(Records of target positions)
────────────────────────────────────────
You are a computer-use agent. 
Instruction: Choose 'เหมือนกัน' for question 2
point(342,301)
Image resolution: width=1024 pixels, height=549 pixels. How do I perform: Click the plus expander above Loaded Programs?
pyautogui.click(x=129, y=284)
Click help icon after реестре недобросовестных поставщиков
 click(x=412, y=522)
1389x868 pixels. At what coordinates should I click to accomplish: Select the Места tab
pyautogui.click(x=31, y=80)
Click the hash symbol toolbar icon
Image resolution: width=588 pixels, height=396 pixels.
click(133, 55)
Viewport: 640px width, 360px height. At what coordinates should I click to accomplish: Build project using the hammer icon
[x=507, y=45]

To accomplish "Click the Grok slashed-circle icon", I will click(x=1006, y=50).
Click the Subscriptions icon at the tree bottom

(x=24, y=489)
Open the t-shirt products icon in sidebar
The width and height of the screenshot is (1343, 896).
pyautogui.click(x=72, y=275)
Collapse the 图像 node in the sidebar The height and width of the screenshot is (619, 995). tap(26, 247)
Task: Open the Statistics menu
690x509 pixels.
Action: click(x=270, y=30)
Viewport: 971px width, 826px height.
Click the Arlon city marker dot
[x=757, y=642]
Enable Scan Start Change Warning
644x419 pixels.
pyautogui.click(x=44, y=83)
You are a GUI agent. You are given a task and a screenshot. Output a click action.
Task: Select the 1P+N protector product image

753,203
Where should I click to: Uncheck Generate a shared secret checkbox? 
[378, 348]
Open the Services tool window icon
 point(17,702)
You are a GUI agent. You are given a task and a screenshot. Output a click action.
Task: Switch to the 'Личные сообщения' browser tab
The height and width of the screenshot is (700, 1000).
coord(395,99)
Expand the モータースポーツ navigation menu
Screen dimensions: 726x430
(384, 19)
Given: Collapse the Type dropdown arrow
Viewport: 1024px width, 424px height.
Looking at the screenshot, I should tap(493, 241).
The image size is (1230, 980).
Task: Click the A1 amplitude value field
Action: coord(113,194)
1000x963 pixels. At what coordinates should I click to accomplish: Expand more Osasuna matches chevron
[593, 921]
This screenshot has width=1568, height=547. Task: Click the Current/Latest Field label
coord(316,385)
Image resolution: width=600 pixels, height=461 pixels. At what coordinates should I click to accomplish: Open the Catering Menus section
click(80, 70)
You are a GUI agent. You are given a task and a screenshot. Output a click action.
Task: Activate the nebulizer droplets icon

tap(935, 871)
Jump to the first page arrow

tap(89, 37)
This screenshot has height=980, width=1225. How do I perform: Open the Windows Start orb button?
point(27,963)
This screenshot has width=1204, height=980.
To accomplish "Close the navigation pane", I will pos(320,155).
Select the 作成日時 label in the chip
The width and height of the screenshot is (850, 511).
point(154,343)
────────────────────────────────────────
=== WHAT YOU ARE ASKED TO DO ===
Reproduce all of the material above word for word, from the first line through the last.

=== FINISHED ANSWER ===
You are a computer-use agent. 
Instruction: Choose 'เหมือนกัน' for question 2
point(342,301)
Image resolution: width=1024 pixels, height=549 pixels. How do I perform: Click the plus expander above Loaded Programs?
pyautogui.click(x=129, y=284)
Click help icon after реестре недобросовестных поставщиков
 click(x=412, y=522)
1389x868 pixels. At what coordinates should I click to accomplish: Select the Места tab
pyautogui.click(x=31, y=80)
Click the hash symbol toolbar icon
Image resolution: width=588 pixels, height=396 pixels.
click(133, 55)
Viewport: 640px width, 360px height. At what coordinates should I click to accomplish: Build project using the hammer icon
[x=507, y=45]

To accomplish "Click the Grok slashed-circle icon", I will click(x=1006, y=50).
Click the Subscriptions icon at the tree bottom

(x=24, y=489)
Open the t-shirt products icon in sidebar
The width and height of the screenshot is (1343, 896).
pyautogui.click(x=72, y=275)
Collapse the 图像 node in the sidebar The height and width of the screenshot is (619, 995). tap(26, 247)
Task: Open the Statistics menu
690x509 pixels.
Action: click(x=270, y=30)
Viewport: 971px width, 826px height.
Click the Arlon city marker dot
[x=757, y=642]
Enable Scan Start Change Warning
644x419 pixels.
pyautogui.click(x=44, y=83)
You are a GUI agent. You are given a task and a screenshot. Output a click action.
Task: Select the 1P+N protector product image

753,203
Where should I click to: Uncheck Generate a shared secret checkbox? 
[378, 348]
Open the Services tool window icon
 point(17,702)
You are a GUI agent. You are given a task and a screenshot. Output a click action.
Task: Switch to the 'Личные сообщения' browser tab
The height and width of the screenshot is (700, 1000).
coord(395,99)
Expand the モータースポーツ navigation menu
Screen dimensions: 726x430
(384, 19)
Given: Collapse the Type dropdown arrow
Viewport: 1024px width, 424px height.
Looking at the screenshot, I should tap(493, 241).
The image size is (1230, 980).
Task: Click the A1 amplitude value field
Action: coord(113,194)
1000x963 pixels. At what coordinates should I click to accomplish: Expand more Osasuna matches chevron
[593, 921]
This screenshot has width=1568, height=547. Task: Click the Current/Latest Field label
coord(316,385)
Image resolution: width=600 pixels, height=461 pixels. At what coordinates should I click to accomplish: Open the Catering Menus section
click(80, 70)
You are a GUI agent. You are given a task and a screenshot. Output a click action.
Task: Activate the nebulizer droplets icon

tap(935, 871)
Jump to the first page arrow

tap(89, 37)
This screenshot has height=980, width=1225. How do I perform: Open the Windows Start orb button?
point(27,963)
This screenshot has width=1204, height=980.
To accomplish "Close the navigation pane", I will pos(320,155).
Select the 作成日時 label in the chip
The width and height of the screenshot is (850, 511).
point(154,343)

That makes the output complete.